When it is revealed that he is the son of a recently deceased professional criminal, respected college Prof. Peter Boyd (Ronald Reagan) enters the “nature vs. nurture” debate as he sets out to teach orphaned chimpanzee Bonzo the differences between “right” and “wrong.” He hires beautiful young nanny Jane Linden (Diana Lynn) to assist in the project, not thinking his fiancé Dr. Valerie Tillinghast (Lucille Barkley) – the Dean’s (Herbert Heyes) beloved daughter – would misconstrue what is going on between the two.
Bedtime for Bonzo has been the butt of a lot of jokes over the decades, so it’s easy to forget veteran director Frederick De Cordova’s (For the Love of Mary) silly romantic comedy released in 1951 was a box office hit that spawned a sequel – Bonzo Goes to College – one year later. Honestly? Elements are certainly dated, and some of the key sequences involving star Peggy the Chimp play a bit odd if you happen to watch (or, in my case rewatch), Jordan Peele’s Nope immediately before you take a look at this.

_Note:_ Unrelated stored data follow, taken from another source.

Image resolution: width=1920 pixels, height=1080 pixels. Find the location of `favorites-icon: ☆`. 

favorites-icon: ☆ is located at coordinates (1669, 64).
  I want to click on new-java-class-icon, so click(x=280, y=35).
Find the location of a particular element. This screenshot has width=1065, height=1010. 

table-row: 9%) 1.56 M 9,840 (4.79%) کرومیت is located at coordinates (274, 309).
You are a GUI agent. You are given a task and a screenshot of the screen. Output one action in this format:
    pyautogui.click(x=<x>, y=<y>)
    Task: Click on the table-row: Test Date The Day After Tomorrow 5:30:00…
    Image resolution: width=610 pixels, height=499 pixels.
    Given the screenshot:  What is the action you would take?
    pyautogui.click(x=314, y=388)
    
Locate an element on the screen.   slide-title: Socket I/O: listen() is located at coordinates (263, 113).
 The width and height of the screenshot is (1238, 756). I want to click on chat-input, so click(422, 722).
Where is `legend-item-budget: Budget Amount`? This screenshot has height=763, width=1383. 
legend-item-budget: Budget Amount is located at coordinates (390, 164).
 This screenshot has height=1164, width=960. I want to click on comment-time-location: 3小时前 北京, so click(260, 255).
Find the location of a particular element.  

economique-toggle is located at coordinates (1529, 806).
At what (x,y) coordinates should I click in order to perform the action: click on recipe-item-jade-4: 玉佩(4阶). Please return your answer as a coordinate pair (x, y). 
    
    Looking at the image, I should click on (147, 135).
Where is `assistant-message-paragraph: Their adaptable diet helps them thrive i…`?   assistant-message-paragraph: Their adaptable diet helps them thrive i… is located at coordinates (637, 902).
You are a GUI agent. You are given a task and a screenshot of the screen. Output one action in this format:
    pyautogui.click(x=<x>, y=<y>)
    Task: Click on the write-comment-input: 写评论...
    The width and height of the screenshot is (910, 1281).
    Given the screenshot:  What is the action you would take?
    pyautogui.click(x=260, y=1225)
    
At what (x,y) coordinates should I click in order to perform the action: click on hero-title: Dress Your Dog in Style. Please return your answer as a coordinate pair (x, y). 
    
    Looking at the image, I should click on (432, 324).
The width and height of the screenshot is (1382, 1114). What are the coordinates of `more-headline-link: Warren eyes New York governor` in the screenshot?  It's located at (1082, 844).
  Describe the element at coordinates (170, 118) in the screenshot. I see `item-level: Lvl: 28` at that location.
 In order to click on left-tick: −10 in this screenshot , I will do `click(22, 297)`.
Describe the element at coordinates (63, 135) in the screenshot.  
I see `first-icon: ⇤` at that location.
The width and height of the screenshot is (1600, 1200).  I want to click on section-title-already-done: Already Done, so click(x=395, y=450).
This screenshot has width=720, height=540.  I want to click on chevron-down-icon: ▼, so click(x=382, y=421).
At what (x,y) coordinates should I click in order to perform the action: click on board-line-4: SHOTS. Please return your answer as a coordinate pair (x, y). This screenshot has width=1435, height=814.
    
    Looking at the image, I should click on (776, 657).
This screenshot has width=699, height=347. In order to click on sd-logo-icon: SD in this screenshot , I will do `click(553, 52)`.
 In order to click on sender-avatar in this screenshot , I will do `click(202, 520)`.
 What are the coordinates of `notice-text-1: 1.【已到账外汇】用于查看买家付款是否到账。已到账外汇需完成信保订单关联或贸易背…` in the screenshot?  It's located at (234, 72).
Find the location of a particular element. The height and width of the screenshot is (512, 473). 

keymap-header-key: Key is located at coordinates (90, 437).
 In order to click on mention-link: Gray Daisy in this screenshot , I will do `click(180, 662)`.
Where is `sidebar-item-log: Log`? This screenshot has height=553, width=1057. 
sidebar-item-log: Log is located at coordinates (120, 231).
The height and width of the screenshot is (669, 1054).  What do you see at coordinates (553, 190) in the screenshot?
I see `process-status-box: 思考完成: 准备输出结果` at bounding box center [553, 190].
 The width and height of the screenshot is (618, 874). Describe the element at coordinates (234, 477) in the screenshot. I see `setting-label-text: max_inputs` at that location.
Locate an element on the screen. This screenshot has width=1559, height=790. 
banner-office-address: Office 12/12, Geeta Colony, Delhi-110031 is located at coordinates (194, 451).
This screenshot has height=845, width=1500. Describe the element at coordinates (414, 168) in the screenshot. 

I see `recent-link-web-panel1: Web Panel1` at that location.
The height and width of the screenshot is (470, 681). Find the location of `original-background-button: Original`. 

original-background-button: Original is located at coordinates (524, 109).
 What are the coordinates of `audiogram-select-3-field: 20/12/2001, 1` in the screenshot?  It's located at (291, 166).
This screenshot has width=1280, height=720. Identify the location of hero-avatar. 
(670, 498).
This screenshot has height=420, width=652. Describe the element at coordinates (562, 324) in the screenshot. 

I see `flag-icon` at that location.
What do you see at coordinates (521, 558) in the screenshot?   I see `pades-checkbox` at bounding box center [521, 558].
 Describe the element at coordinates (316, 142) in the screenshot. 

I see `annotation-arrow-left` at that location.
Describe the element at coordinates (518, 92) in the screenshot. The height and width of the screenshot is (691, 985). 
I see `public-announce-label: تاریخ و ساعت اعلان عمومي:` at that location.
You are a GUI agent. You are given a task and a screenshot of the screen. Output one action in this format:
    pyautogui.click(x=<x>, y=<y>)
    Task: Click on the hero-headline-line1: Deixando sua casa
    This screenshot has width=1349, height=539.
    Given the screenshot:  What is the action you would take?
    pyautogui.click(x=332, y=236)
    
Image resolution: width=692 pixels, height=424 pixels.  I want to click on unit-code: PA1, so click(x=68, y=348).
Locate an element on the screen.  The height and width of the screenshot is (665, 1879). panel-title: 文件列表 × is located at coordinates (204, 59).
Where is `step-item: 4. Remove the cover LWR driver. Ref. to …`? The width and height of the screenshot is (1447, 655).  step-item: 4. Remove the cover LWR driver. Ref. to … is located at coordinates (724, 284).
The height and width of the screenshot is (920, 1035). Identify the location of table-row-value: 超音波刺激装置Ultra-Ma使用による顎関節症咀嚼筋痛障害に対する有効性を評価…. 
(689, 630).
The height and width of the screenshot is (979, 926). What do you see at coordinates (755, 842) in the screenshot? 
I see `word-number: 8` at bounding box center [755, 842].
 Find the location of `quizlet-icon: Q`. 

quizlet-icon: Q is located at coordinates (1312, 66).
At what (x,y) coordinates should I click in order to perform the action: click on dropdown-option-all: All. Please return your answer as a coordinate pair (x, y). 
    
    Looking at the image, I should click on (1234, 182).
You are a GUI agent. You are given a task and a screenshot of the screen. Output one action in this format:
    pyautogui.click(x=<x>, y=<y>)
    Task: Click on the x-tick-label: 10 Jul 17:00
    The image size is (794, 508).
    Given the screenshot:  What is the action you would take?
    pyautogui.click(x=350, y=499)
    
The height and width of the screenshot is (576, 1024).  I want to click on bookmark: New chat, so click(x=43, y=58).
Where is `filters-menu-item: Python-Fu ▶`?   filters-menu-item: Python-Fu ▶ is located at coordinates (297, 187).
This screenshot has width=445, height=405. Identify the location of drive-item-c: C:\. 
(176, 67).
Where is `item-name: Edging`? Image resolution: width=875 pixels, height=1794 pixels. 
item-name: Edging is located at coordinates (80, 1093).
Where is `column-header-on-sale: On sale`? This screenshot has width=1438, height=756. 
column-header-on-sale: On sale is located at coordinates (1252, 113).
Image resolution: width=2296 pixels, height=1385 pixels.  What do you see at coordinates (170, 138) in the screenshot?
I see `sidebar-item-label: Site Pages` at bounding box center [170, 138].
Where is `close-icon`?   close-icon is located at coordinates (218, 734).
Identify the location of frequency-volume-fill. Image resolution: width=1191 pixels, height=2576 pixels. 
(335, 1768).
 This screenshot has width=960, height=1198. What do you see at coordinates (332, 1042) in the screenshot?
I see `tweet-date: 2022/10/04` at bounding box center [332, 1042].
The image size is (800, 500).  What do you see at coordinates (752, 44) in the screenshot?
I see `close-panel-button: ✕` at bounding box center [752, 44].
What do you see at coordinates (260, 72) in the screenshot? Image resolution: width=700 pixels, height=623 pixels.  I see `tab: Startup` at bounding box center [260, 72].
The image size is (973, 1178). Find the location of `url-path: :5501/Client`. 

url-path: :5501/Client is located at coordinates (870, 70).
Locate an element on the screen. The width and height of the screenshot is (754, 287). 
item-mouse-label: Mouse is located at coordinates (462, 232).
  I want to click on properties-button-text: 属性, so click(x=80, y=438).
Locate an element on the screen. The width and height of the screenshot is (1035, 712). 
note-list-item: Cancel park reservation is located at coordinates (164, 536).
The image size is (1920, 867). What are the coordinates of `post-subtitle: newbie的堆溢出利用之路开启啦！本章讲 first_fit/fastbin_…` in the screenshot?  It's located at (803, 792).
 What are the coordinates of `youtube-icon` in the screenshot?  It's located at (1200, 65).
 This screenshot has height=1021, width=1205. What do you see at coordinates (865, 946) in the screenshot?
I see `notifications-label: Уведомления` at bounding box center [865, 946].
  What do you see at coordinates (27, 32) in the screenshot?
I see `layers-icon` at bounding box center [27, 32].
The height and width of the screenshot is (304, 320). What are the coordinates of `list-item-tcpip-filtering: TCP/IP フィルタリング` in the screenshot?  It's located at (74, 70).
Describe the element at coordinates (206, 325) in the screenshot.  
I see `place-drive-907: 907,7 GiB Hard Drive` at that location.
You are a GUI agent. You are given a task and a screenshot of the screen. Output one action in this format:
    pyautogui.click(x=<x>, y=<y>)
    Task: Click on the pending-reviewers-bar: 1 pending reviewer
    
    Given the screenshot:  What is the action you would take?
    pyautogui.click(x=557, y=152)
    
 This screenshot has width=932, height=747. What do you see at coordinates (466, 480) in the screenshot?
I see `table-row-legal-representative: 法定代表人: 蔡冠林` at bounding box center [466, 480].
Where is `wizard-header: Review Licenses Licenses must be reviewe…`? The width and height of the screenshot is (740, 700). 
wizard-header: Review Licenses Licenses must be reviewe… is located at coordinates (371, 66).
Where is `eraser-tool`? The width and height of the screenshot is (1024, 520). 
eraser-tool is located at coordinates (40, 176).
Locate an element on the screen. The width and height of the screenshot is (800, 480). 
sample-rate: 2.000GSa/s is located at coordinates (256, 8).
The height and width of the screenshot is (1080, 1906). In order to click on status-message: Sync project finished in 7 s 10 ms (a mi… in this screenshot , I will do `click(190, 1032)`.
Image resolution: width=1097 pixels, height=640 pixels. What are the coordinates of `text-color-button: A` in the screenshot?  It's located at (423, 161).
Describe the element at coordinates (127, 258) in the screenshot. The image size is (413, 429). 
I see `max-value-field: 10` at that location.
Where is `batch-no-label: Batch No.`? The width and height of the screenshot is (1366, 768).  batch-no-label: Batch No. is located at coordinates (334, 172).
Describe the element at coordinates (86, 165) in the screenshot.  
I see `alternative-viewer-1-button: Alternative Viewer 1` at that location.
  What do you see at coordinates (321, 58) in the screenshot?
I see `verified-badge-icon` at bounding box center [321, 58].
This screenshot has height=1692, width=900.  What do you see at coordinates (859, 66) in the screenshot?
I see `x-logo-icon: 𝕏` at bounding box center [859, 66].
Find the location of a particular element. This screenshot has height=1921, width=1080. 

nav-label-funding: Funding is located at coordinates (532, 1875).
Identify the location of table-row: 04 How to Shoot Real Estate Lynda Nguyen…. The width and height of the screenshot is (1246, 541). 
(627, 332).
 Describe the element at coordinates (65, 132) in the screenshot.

But overall the film is mostly pretty harmless, and chances are the viewer will happily chuckle multiple times.
People forget that Reagan was a pretty good actor, performances in Santa Fe Trail and Kings Row speaking for themselves. But he can be a tad stiff at times, and that’s certainly the case in this, especially in his scenes with Barkley. Granted, their characters aren’t the ones who are destined to end the film together, so maybe some of their unnatural back and forth was by design.
Reagan is much more relaxed and pleasantly goofy during his moments with costar Walter Slezak. As fellow processor Hans Nuemann, the veteran character actor is an absolute delight who – next to Peggy, of course – might be the best thing in the entire movie. In fact, it’s noticeable whenever Slezak is not on the screen, and it’s hard not to wish the story focused more on his character’s relationship with his fellow educator and their dealings with Bonzo than it does the blossoming romance between Boyd and Linden.
Speaking of Lynn, she’s absolutely darling as the initially perplexed nanny. A veteran character actress who never broke out (and doesn’t even appear in the sequel), she’s still charming enough in this, her scenes with Reagan having an overall endearing quality that suits both the romantic and comedic elements nicely.
Listen, Bedtime for Bonzo is not one of the romantic comedy greats of the 1950s. It has issues. Several pieces have not aged well, and the film’s whole thesis revolving around whether or not the ability to discern between “right” and “wrong” is an inherited trait doesn’t play particularly well seven decades after the film’s original theatrical release.
But taken on its own terms De Cordova’s comedy is better than its reputation would lead most to believe. It’s worth checking out.
Bedtime for Bonzo is presented on a 50GB Blu-ray MPEG-4 AVC Video with a 1.37:1 1080p transfer.
This Blu-ray features an English DTS-HD Master Audio 2.0 mono soundtrack and includes optional English SDH subtitles.
Extras here include:
Audio Commentary with film historian Eddy Von Mueller
Original Theatrical Trailer (0:55)
Also included are trailers for My Favorite Blonde, Francis Goes to the Races, No Time for Love and Murder, He Says.
Bedtime for Bonzo is funny enough, and as dated as elements of the film may be, overall it’s pretty harmless. Kino’s Blu-ray presentation is solid, and historian Eddy Von Mueller once again provides a lovably professorial commentary track.